2015/12/03

【火山災害対応】登山者避難の手引き公表 山小屋を補強し活用も 内閣府


 内閣府は1日、活火山が噴火した場合に登山者らが避難する退避場所の確保に向け、噴石への対策例などをまとめた手引きを公表した。
 写真は御嶽山の飛騨頂上直下にある五の小屋(photo:Alpsdake)。

 「アラミド繊維」と呼ばれる、防弾チョッキに使われる高機能繊維を屋根に挟み込んで補強し、山小屋を活用する方式などを紹介している。2014年9月の御 嶽山(長野・岐阜県境)の噴火を踏まえ、噴石が落下した際に一定の効果を発揮する退避場所について、自治体などが整備を進める上で参考にしてもらう。

パラ系アラミド繊維織物

 手引きは、発生の兆候がとらえにくい水蒸気噴火など比較的小規模な噴火が対象。噴石が飛散しやすい、想定火口域からおおむね2㎞以内の整備を優先するのが望ましいとしている。  対策では衝突シミュレーションの結果などを踏まえ、こぶし大の噴石が時速300㎞ほどで飛散するケースでは、今ある山小屋を高機能繊維で補強するのも有効と結論付けた。
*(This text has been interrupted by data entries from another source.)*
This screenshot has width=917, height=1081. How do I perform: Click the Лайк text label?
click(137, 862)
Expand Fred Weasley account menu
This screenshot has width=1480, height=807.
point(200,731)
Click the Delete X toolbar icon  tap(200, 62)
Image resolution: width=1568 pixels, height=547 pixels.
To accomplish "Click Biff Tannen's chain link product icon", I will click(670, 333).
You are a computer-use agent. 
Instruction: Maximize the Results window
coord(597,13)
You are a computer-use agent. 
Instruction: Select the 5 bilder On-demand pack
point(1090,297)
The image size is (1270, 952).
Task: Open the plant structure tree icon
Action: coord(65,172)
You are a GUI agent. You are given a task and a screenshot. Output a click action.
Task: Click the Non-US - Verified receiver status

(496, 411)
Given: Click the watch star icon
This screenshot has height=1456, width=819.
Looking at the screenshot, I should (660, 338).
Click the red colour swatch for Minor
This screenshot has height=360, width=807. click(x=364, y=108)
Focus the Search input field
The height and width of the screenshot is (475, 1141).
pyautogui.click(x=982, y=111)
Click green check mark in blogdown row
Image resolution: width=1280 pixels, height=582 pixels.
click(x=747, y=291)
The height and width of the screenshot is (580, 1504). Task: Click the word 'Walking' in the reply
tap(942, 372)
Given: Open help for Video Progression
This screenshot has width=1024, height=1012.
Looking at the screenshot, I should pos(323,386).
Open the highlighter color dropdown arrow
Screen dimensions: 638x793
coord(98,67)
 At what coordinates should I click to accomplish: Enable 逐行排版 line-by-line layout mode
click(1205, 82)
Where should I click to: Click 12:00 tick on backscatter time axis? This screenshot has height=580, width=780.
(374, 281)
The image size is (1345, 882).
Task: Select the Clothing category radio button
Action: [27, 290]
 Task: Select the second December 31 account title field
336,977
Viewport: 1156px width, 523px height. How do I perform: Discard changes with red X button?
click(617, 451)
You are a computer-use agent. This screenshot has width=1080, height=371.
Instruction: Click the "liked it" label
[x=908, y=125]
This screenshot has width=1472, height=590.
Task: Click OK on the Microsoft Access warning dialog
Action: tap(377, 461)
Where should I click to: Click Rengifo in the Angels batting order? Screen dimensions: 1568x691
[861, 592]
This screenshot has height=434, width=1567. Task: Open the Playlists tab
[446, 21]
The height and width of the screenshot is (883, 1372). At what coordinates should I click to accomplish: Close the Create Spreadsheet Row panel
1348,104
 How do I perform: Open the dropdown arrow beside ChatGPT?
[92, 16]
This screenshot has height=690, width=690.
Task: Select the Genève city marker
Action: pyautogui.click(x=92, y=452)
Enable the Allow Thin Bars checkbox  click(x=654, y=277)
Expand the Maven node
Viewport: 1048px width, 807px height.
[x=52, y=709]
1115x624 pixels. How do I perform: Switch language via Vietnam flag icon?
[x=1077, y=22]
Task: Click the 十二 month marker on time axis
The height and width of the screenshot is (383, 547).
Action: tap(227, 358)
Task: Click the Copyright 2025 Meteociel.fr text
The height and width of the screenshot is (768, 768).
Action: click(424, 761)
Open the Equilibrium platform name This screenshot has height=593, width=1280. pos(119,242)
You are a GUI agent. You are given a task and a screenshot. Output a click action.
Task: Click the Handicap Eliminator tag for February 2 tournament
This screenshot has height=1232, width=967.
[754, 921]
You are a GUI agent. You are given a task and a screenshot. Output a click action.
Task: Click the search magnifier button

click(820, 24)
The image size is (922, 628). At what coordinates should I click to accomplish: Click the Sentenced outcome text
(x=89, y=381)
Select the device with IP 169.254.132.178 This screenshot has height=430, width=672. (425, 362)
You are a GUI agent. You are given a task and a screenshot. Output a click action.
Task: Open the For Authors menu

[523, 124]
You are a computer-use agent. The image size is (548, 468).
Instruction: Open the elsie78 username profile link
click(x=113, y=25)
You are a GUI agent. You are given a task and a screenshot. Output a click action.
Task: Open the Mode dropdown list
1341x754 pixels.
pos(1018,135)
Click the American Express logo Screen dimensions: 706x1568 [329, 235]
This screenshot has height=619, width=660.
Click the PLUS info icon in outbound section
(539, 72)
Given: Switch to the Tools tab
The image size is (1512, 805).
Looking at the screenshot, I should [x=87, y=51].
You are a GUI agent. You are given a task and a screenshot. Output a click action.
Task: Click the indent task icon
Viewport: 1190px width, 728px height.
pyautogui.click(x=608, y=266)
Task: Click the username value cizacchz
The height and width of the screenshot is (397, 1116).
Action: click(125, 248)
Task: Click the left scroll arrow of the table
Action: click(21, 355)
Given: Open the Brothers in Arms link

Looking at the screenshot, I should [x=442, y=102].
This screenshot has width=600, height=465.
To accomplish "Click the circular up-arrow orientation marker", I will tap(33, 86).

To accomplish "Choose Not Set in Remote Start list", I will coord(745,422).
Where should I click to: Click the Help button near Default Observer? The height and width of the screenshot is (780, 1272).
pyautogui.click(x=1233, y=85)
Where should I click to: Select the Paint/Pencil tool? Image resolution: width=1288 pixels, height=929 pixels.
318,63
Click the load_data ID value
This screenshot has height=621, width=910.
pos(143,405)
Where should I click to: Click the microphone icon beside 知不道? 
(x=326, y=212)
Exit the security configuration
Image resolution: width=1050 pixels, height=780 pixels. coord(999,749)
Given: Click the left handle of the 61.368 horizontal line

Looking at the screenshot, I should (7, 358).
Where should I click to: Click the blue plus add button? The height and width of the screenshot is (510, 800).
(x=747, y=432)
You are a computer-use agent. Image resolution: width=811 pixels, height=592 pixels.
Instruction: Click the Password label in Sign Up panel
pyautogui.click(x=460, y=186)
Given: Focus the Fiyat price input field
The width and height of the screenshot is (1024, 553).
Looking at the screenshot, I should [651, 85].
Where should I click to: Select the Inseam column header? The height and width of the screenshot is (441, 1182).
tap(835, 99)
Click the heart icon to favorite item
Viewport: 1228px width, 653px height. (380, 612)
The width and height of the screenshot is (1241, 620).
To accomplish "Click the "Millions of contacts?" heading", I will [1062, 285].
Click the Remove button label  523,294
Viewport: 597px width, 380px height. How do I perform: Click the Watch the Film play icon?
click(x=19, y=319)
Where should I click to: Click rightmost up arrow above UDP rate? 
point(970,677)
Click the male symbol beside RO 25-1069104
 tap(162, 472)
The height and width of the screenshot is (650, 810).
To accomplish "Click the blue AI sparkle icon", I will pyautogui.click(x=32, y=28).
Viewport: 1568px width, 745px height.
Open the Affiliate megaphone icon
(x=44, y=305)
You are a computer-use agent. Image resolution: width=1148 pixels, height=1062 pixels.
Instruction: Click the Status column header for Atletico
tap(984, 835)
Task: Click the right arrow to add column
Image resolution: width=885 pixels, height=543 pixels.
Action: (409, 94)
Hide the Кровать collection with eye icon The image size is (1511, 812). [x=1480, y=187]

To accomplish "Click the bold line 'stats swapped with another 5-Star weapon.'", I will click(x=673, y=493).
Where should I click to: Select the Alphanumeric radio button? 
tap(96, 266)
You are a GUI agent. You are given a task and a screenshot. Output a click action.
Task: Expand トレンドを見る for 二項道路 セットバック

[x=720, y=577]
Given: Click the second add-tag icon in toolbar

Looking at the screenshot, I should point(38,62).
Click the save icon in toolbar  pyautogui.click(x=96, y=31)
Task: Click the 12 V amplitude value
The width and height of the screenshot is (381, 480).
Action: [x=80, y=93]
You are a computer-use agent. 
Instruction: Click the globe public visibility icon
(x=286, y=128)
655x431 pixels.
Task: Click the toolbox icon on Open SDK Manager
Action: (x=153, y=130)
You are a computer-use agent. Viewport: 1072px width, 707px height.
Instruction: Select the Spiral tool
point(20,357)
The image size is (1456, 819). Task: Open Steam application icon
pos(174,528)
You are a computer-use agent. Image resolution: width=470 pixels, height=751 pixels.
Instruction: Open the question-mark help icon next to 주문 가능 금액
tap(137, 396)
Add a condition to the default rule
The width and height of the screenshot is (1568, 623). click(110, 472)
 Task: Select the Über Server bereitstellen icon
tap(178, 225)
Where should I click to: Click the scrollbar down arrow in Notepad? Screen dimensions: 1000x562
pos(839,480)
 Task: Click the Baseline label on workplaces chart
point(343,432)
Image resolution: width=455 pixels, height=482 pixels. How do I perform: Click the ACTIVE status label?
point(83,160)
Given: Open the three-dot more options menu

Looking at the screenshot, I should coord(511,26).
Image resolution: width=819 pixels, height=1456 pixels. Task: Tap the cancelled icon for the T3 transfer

50cm程度の噴石にまで耐えられるようにするためとして、鉄筋コンクリート製の構造物を設置してシェルターとする対策例も示した。
 御嶽山の噴火では、死者・行方不明者合わせて63人を数える戦後最悪の火山災害となった。一方、山小屋に避難して助かった人もいたことなどから、シェルターだけでなく山小屋の利活用も含めた退避場所整備の重要性が指摘されていた。14年10月時点で気象庁が常時観測している全国47火山のうち、シェルターが設置されているのは11火山となっている。